# BMW iPod adapter problems



## commander_crash (Jun 10, 2004)

Having problems with the BMW iPod adapter. Occasionally when I'm playing music from the iPod the music will stop, and the audio system of the car will switch to the radio. When I click "mode" to get back to the iPod as the input - the BMW Business CD player says "No Disc". 

Unplugging and replugging the iPod causes it to be recognized again - but the radio will somehow lose it after only a few more minutes. Sometimes it happens after only a few minutes of driving, other times I could have listened to the iPod for 4 hours before the signal goes out. 

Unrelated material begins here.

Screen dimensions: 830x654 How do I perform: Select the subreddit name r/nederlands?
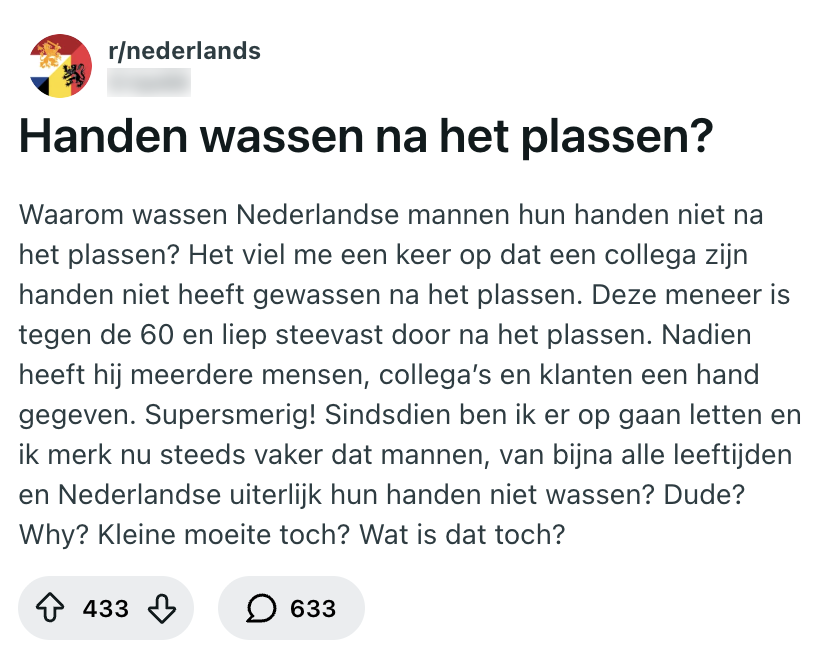[x=183, y=51]
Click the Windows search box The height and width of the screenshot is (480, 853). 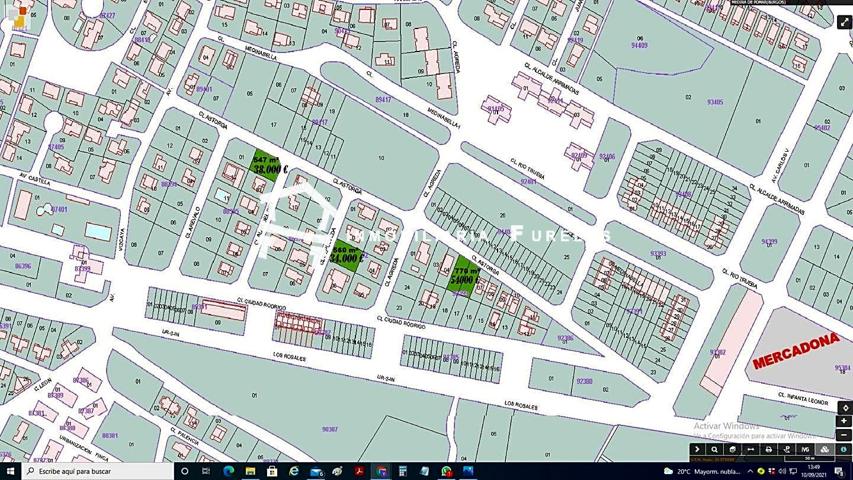point(98,471)
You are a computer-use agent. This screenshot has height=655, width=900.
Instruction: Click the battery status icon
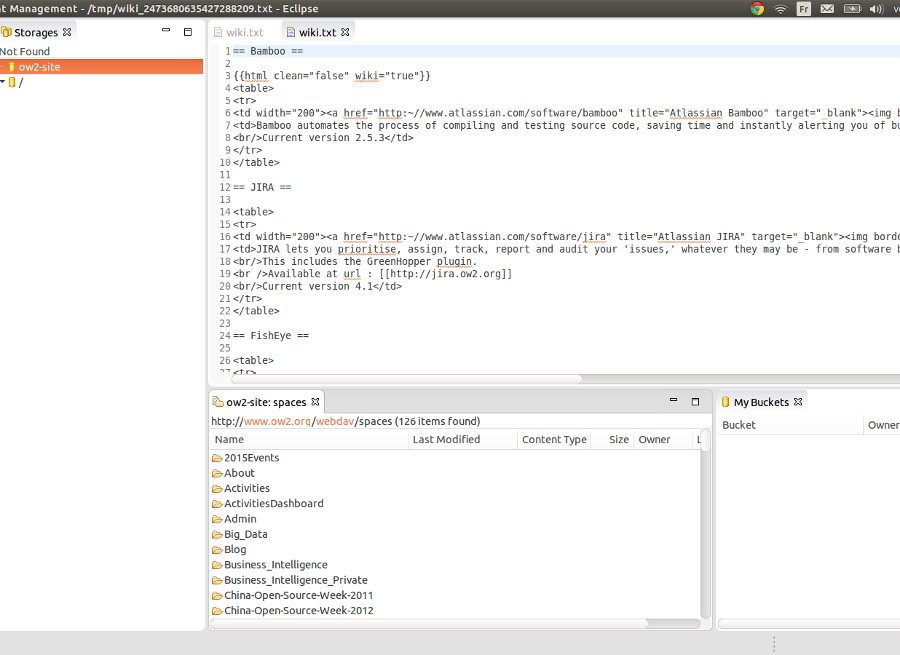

Has anyone had this type of problem? The dealer says they don't know what could be causing that - and haven't been able to replicate it.


----------



## Rich_Jenkins (Jul 12, 2003)

Are you driving with a cell phone near/under the radio?

If so, it may be causing wierd interference...give it a try? :dunno:


----------



## commander_crash (Jun 10, 2004)

Thanks for the suggestion. It tends to be in my left pocket while driving... but maybe.


----------



## rickhuizinga (Aug 5, 2003)

Same thing happens to me.

Which iPod are you using?

I've noticed the following behavior:

1) Elminating the BMW1...BMW5 playlists greatly reduces the frequency of the iPod drop out

2) Whenever the iPod does drop out, I notice that it is hung on the BMW screen for a long time, sometimes requiring me to reset the iPod

Rick


----------



## commander_crash (Jun 10, 2004)

3rd Generation iPod - 30 GB. Works perfectly - still has a long battery life even. 

Noticed behavior:

Unplugging and replugging fixes the issue for about 10 minutes. Rebooting the iPod fixes the problem for another hour or so. 

Definitely sub-par performance though for both Apple and BMW. I wonder if the E90 will have an iPod dock built into the glove box or something.


----------